Fragmento del texto:
Noche de Reyes-La fierecilla domada/Propeller/XXX FEstival de Otoño a Primavera
Propeller: una visión tradicional de Shakespeare
Desde su creación a mediados de los noventa por el director Edward Hall, Propeller se ha distinguido del resto de las compañías especializadas en Shakespeare por un hecho bien diferencial: el estar integrada sólo por hombres, como sucedía en la época isabelina cuando eran ellos quienes interpretaban los personajes femeninos. Como era de esperar, éste fue el tema principal de la rueda de prensa celebrada en los teatros del Canal previa a la presentación de las dos obras, Noche de Reyes (Twelfth Night) y La fierecilla domada (The Taming of the Shrew), que este año nos trajo tan afamada compañía al Festival. ¿Qué significa esta asunción de los personajes de mujer por actores del sexo masculino a la hora de interpretar, dirigir y dar cabal sentido a la obra del inmortal bardo de Avon? ¿Qué punta se les puede sacar en los montajes a esos hombres que hacen de mujeres que, a su vez, se disfrazan de hombres, tan habituales en sus obras? ¿Cómo los tuvo in mente el autor al escribirlas y cómo los vemos nosotros ahora? Aunque no dejaron de reconocer que el seguir aquella tradición isabelina en nuestros días da lugar a una nueva versión de la obra shakespeariana, los actores que estaban en la mesa no quisieron entrar en más detalles – «propios de la crítica «, dijeron – y se remitieron a su director (ausente por motivos de trabajo) en cuanto responsable último del sentido que pudiera adquirir cada montaje. Eso sí, insistieron en que, a la hora de interpretar un papel femenino, nunca se planteaban el «hacer de mujer», esto es, adoptar los gestos y las poses de una dama o afectar la voz por parecerlo, sino que se adecuaban a la personalidad y el carácter del personaje que, en su día, creara el autor. Y en efecto, ése es uno de los rasgos más notables de Propeller: nunca se saca la impresión de que sus «mujeres» sean hombres «afeminados», sino actores que hacen, de una manera espléndida, «papeles de mujer» (otra cosa sería preguntarse si en los tiempos de Shakespeare se hacían sus comedias con tanta seriedad y los cómicos no sacaban partido de estas usurpaciones de género). Se trata, en todo caso, de una compañía sólida y conjuntada que va como al compás de un único metrónomo, sin titubeo alguno y a una velocidad inusitada.

Lista de tareas:
1) Resume en forma de lista el párrafo del texto sobre Propeller que empieza con «Desde su creación a mediados de los noventa» y conserva sus hechos principales.
2) Prolonga el texto sobre Propeller desde el punto en que termina.

Filas de datos:
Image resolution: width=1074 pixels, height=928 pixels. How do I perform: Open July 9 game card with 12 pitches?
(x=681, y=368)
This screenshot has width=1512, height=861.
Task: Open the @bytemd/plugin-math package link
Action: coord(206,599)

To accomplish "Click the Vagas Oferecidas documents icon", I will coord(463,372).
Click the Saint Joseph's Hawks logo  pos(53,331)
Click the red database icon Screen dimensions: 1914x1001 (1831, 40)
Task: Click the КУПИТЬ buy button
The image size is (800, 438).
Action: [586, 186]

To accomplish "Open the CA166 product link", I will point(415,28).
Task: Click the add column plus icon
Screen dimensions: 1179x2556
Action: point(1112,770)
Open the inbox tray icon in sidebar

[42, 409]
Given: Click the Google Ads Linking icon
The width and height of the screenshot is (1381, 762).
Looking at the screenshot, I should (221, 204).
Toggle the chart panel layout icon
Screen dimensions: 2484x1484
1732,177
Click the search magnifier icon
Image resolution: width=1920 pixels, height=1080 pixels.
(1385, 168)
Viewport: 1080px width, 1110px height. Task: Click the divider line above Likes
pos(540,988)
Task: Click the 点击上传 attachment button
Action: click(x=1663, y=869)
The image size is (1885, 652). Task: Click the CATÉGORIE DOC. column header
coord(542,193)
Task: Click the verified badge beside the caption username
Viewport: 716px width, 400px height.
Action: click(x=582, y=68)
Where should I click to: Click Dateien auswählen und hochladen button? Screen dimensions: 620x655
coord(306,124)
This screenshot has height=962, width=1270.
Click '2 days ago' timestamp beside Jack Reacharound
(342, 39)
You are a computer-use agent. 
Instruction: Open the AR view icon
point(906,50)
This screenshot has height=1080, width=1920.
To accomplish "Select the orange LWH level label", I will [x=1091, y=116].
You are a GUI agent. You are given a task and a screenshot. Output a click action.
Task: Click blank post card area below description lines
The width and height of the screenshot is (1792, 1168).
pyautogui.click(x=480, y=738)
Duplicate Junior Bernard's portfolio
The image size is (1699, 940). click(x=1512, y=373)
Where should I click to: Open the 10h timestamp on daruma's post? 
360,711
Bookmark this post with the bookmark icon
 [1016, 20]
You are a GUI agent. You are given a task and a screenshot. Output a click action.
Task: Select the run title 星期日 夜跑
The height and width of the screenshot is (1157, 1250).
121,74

Respuestas por tarea:
1)
- El director Edward Hall creó Propeller a mediados de los noventa. La compañía se distingue por estar integrada solo por hombres, como en la época isabelina.
- Ese fue el tema principal de la rueda de prensa en los teatros del Canal. La rueda de prensa se celebró antes de la presentación de Noche de Reyes y La fierecilla domada en el Festival.
- Los actores reconocieron que seguir esa tradición da lugar a una nueva versión de la obra shakespeariana. No quisieron entrar en más detalles y remitieron a su director, ausente por motivos de trabajo.
- Al interpretar un papel femenino nunca buscan «hacer de mujer». Se adecuan a la personalidad y el carácter del personaje creado por el autor.
- Sus «mujeres» nunca parecen hombres afeminados. Son actores que hacen de manera espléndida «papeles de mujer».
- Es una compañía sólida y conjuntada que actúa sin titubeos y a una velocidad inusitada.

2)
Y siendo así la cosa, ¿por qué, tras el descanso, se deja sentir, en opinión del crítico, cierta monotonía y hasta un leve sopor en algún sector del respetable? Como se ha dicho, los actores son excelentes, los hallazgos escénicos continuos y todo va a toda pastilla. ¿Qué pasa entonces? ¿Por qué nos empezamos a aburrir? Puede que la programación no fuese la adecuada en esta ocasión: mejor hubiese sido alternar tragedia con comedia – como ocurrió con Ricardo III y la «de los errores» hace dos años – que dos comedias harto parecidas como en éste. Los mismos recursos cómicos, semejantes enredos, repartos paralelos, parecido tono en la actuación, los mismos decorados, los mismos o similares trajes… Demasiada semejanza entre ambas obras, demasiada uniformidad en la puesta en escena… Y es que Propeller es un bulldozer, toda una maquinaria en acción que busca la perfección formal a toda costa y sigue un método inflexible para ello. Pareciera que se quisiese convertir en una compañía institucional, algo así como la RSC o la Comédie Française, con todo el riesgo de adocenamiento que ello comporta. No quiero decir que así suceda – su Ricardo III era perfecto – pero sí que pueda suceder.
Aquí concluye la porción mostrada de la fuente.